◆ Prompt
Only the opening lines of the listing, through the one with "Screen dimensions: 1269x778", are to be retyped, each exactly as it stands.
--- Dataset records ---
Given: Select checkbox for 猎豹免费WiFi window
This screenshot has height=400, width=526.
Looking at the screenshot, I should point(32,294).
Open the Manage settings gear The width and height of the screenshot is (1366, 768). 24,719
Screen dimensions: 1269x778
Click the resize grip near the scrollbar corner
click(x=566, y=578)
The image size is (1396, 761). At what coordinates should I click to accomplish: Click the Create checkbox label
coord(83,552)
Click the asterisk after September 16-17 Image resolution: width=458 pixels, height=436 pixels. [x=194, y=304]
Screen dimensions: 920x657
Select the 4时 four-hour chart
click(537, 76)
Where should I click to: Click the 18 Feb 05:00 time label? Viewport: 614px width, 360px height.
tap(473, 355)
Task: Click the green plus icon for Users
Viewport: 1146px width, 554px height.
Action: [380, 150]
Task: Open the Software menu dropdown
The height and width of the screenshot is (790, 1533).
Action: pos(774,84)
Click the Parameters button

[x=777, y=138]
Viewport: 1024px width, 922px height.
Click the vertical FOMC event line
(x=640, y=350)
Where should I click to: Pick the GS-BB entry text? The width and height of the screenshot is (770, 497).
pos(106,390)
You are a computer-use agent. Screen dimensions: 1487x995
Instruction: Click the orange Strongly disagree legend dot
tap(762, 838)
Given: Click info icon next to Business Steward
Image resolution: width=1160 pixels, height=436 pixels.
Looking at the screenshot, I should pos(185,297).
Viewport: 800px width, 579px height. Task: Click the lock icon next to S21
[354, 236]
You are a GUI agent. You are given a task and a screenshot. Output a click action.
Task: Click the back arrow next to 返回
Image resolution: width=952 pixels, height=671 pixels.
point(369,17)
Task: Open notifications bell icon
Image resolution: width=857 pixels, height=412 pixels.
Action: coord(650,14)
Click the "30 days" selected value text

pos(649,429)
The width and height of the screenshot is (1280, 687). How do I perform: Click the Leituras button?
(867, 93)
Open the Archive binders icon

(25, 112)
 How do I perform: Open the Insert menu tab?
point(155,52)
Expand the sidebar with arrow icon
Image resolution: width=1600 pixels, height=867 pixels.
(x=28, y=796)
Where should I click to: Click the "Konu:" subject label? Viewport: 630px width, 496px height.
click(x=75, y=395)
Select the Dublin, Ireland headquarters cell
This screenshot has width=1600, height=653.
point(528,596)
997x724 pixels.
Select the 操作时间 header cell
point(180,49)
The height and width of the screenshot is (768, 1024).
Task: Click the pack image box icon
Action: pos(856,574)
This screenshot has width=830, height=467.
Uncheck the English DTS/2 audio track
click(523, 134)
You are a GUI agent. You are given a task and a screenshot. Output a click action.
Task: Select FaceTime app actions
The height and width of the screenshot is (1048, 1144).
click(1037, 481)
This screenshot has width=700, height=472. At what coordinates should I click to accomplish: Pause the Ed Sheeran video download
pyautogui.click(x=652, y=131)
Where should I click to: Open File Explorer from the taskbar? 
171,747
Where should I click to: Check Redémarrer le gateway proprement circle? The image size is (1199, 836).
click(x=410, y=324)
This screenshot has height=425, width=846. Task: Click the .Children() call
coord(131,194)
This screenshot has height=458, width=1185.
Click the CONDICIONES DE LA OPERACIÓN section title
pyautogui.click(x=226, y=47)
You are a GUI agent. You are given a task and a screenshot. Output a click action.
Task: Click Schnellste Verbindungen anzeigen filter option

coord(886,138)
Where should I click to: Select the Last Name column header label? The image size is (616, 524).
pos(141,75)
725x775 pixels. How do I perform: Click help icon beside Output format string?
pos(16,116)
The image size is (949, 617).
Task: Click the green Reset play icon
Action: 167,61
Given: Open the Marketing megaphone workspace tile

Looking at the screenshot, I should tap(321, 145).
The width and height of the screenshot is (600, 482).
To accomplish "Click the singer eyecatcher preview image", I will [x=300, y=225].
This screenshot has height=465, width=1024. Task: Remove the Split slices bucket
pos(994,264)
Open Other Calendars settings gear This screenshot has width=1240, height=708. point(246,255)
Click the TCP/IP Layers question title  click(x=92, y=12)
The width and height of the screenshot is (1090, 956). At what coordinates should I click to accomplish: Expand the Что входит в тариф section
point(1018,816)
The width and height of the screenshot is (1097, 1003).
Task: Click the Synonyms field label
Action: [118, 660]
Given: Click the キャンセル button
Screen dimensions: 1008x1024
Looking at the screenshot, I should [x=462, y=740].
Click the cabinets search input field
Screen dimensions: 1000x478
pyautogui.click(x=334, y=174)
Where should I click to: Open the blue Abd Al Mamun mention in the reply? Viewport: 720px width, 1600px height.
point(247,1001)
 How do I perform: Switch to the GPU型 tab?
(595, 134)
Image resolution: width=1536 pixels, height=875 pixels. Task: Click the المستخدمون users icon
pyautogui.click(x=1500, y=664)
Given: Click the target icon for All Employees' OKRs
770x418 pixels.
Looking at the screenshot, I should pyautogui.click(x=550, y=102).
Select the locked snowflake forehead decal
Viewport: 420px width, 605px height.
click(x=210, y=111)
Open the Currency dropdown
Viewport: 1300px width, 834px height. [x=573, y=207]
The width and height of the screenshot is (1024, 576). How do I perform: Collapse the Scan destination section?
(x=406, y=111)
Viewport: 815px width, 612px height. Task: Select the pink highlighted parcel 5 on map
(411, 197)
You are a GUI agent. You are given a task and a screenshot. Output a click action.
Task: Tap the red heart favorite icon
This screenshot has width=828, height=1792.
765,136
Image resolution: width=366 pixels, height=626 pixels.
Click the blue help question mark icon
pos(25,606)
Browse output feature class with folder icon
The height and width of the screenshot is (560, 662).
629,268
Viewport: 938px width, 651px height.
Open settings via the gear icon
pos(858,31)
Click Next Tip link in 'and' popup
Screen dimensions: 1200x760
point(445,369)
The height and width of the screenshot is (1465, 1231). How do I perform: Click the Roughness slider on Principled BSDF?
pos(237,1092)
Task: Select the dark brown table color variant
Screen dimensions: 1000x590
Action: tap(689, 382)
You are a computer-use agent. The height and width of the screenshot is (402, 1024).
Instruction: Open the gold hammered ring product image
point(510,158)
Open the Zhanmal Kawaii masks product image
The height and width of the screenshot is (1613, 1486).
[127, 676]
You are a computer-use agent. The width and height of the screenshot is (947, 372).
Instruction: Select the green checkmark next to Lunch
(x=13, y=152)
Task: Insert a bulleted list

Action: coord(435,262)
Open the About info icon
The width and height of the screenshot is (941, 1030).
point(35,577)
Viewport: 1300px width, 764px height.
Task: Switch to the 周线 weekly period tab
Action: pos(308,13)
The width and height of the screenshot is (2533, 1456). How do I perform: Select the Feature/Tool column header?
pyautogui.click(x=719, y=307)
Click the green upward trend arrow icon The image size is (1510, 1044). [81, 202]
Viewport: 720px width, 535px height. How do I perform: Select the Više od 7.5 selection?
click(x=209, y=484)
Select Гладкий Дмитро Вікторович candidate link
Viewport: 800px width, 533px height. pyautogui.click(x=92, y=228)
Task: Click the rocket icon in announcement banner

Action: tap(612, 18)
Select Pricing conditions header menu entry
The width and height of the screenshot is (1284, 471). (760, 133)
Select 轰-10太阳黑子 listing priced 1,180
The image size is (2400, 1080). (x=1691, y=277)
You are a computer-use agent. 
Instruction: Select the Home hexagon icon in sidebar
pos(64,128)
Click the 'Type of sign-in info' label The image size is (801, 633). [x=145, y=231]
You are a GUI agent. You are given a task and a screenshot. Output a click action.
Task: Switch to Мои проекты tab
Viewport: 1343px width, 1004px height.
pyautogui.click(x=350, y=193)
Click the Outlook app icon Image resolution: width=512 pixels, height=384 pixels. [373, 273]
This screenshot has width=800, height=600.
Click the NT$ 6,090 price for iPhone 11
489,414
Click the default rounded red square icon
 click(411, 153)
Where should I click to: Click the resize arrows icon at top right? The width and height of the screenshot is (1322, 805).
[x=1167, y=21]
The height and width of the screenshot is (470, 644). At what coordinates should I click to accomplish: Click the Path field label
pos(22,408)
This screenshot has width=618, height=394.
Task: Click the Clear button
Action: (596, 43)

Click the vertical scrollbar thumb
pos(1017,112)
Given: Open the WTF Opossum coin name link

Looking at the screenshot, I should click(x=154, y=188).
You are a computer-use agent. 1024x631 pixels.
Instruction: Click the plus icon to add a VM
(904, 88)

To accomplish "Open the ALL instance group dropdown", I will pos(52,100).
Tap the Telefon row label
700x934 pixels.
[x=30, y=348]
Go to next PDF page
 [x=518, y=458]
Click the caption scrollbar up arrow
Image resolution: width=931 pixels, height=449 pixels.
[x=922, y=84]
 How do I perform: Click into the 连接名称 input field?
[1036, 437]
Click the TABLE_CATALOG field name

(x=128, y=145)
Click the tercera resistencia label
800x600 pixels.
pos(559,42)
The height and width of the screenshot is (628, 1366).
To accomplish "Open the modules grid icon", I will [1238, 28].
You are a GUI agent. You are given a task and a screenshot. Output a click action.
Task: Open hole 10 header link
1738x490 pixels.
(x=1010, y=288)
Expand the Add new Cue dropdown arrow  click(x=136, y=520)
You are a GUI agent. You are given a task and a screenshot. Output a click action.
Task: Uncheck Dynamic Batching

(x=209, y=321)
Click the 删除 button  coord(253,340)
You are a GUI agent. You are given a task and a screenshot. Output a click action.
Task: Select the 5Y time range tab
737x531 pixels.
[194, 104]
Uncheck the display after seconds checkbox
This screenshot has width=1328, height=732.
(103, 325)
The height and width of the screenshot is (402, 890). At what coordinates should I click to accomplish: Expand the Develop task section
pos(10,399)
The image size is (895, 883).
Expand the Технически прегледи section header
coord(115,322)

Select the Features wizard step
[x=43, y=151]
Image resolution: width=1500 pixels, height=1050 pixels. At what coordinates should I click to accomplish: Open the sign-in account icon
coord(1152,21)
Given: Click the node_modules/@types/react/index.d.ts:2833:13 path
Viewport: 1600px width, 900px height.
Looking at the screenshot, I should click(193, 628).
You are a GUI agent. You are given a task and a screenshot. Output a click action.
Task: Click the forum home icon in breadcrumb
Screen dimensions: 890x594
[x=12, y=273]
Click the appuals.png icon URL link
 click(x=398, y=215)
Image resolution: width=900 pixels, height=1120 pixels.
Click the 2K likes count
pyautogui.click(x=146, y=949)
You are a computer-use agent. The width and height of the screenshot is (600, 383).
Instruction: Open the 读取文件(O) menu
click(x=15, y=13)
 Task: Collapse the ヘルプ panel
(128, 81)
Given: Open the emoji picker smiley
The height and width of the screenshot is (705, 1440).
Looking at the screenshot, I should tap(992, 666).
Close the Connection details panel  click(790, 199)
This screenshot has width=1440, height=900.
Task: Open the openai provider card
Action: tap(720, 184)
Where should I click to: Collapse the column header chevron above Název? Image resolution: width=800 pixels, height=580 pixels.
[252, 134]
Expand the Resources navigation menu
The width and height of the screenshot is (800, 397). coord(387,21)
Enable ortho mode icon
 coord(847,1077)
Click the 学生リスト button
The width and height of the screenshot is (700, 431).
---
◆ Output of the task
Given: Select checkbox for 猎豹免费WiFi window
This screenshot has height=400, width=526.
Looking at the screenshot, I should point(32,294).
Open the Manage settings gear The width and height of the screenshot is (1366, 768). 24,719
Screen dimensions: 1269x778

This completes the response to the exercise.